MD, PhD, Chef de Clinique, Privat-Docent
Service of Endocrinology, Diabetes and Metabolism - CHUV
Cells are equipped with complex systems that help sustain protein homeostasis (proteostasis). Our group investigates the roles of proteostatic systems in the prevention and pathogenesis of endocrine diseases. Our main current focus is the Keap1/Nrf2 signaling pathway, which controls the expression of a battery of genes mediating antioxidant responses, detoxification of xenobiotics, degradation of damaged macromolecules, and various other proteostatic mechanisms. We are investigating the roles of Keap1/Nrf2 signaling in thyroid physiology and pathophysiology, including its implication in the response to exposure to pharmacological doses of iodine, in the pathogenesis of benign thyroid nodules, and in thyroid carcinogenesis.

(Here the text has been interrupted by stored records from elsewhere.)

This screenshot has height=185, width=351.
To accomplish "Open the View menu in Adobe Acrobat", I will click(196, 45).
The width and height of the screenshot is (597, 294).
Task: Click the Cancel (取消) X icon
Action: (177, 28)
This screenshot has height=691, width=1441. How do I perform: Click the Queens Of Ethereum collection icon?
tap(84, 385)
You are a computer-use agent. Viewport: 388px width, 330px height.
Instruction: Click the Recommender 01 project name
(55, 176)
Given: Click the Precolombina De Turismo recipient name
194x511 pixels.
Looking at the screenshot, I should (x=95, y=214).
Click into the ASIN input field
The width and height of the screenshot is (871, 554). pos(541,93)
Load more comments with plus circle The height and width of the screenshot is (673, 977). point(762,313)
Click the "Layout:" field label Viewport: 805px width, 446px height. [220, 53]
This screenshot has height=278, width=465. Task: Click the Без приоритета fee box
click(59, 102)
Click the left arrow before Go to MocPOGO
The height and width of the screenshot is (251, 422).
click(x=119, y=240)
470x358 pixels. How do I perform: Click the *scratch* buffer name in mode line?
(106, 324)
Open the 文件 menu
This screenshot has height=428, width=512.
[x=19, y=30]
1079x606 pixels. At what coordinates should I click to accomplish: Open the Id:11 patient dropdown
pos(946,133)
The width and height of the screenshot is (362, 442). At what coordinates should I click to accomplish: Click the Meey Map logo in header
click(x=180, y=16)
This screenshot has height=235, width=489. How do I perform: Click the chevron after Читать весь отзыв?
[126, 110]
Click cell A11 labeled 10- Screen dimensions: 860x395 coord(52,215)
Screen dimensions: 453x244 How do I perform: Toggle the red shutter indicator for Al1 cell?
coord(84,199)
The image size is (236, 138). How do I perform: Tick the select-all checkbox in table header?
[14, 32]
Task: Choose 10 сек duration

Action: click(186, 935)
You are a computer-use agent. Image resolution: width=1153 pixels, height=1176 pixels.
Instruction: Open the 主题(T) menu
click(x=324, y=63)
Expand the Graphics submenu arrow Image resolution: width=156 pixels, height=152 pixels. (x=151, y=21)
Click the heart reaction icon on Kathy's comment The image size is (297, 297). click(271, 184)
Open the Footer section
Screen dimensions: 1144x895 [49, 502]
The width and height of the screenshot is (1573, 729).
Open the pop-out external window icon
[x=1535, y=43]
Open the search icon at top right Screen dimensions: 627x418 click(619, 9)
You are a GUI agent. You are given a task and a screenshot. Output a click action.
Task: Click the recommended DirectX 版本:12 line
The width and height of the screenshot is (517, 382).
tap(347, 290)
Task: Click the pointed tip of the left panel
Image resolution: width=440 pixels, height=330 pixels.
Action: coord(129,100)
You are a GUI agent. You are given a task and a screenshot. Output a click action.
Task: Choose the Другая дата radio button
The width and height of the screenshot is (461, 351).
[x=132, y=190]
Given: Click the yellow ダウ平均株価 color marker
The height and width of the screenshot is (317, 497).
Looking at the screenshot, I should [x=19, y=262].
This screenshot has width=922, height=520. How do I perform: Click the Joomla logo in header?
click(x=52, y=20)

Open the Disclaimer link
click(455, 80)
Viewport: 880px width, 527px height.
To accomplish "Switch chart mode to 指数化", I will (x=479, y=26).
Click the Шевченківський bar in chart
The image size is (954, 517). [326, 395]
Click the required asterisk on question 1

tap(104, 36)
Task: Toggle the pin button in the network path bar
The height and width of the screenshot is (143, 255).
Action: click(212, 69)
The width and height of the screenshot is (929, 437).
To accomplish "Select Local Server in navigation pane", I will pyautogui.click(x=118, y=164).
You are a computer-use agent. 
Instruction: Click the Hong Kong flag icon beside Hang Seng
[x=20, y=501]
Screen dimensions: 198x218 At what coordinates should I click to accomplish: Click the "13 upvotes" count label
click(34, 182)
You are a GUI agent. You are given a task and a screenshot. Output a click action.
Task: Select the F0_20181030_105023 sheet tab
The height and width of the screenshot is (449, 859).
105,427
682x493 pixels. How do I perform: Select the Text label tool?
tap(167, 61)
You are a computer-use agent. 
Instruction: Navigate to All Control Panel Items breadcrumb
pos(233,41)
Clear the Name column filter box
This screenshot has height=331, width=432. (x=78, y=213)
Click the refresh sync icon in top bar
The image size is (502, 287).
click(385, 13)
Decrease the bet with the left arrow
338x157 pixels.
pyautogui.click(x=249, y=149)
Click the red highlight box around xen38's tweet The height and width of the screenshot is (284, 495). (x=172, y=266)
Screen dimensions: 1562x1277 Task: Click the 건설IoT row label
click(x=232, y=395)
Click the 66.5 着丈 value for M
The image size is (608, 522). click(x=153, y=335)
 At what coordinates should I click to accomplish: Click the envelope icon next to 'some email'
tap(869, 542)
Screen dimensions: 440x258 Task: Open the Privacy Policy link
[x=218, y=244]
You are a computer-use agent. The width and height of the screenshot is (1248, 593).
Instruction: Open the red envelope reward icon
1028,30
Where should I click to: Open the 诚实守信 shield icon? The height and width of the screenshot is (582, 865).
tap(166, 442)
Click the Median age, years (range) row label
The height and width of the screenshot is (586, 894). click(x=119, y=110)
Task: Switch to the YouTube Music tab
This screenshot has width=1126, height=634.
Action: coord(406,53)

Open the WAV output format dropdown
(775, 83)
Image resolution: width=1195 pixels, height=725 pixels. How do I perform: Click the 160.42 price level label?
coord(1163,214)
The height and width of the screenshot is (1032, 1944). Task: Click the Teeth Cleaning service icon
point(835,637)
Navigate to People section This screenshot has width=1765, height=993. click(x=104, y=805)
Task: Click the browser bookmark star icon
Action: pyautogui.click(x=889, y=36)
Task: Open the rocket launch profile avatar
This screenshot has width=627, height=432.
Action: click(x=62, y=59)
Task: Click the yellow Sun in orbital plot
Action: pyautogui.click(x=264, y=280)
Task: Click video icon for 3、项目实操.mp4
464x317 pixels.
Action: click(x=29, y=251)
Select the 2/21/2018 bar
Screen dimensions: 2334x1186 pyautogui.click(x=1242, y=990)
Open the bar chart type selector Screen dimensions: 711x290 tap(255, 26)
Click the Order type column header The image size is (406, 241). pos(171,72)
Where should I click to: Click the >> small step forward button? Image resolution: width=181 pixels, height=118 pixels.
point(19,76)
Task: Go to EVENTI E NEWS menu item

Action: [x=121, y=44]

We are also exploring the molecular cross-talks between the Keap1/Nrf2 pathway, the ubiquiting-proteasome system (UPS), and the unfolded protein response (UPR) in various physiological and pathological settings. In our studies we adopt a multi-disciplinary and translational approach: we develop and use cellular models of endocrine physiology, rodent models of endocrine pathophysiology, and samples from patients with benign endocrine disorders or endocrine cancers. Our research is funded by the Swiss Society for Endocrinology and Diabetology and by the Swiss National Science Foundation. At the European level, we represent Switzerland in the international network PROTEOSTASIS (COST Action BM1307). We also participate in international multi-center clinical trials for the diagnosis and treatment of thyroid diseases.
Thyroid, Hormone, Oxidation, Stress, Aging, Proteostasis, Rodent animal models, Iodine, UPS, UPR, Nodule, Goiter, Cancer, Inflammation, autoimmunity.